**WHAT THIS TASK INVOLVES:** Return the rows below verbatim, from the line containing "Viewport: 960px width, 588px height." through the line containing "Click sub-group B under T2", both included. Omit the pictures.

Start EXTRACTED INFORMATION

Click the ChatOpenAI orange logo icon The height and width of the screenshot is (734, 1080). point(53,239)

End EXTRACTED INFORMATION
Start EXTRACTED INFORMATION

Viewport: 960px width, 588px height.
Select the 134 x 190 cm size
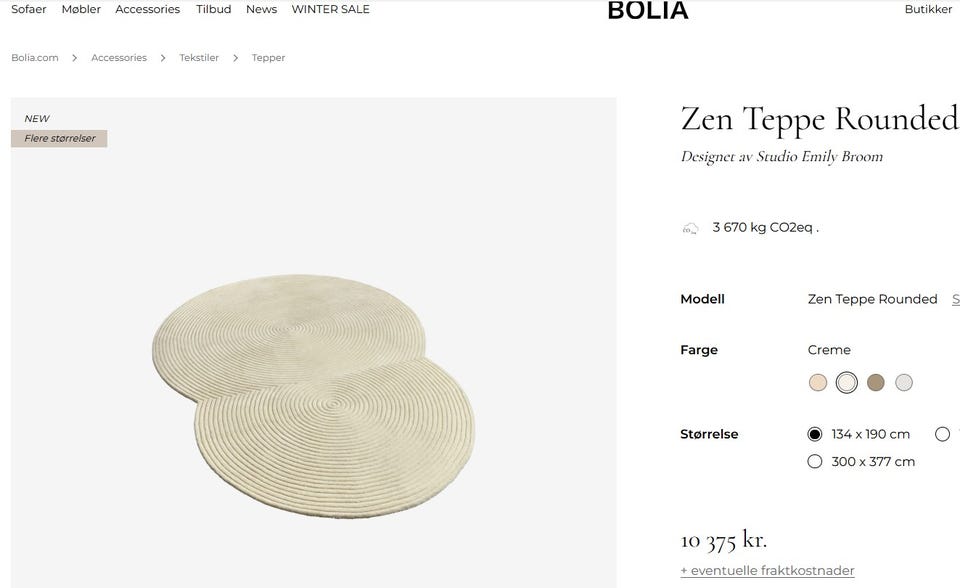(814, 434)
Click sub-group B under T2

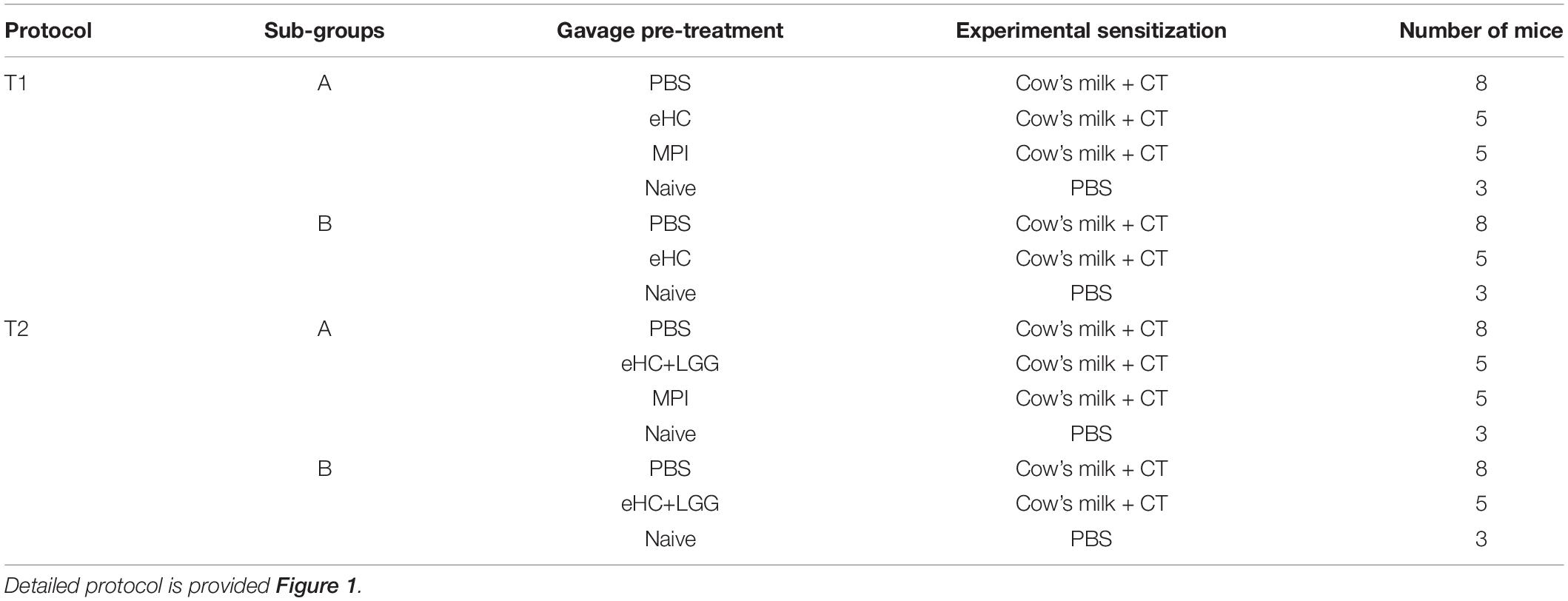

End EXTRACTED INFORMATION
Start EXTRACTED INFORMATION

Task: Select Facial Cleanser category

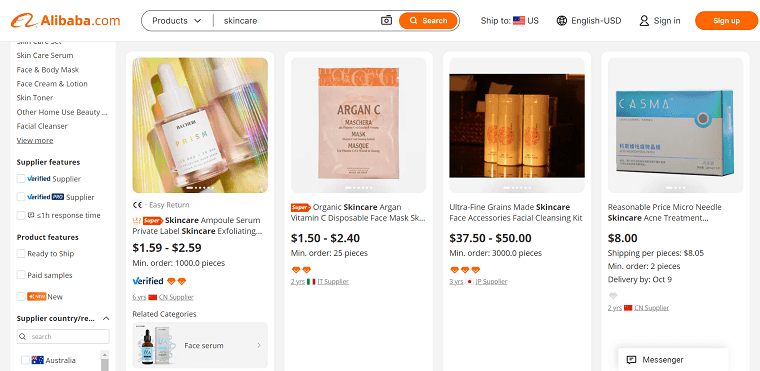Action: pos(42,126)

End EXTRACTED INFORMATION

**ANSWER FOR THIS EXERCISE:**
Viewport: 960px width, 588px height.
Select the 134 x 190 cm size
(814, 434)
Click sub-group B under T2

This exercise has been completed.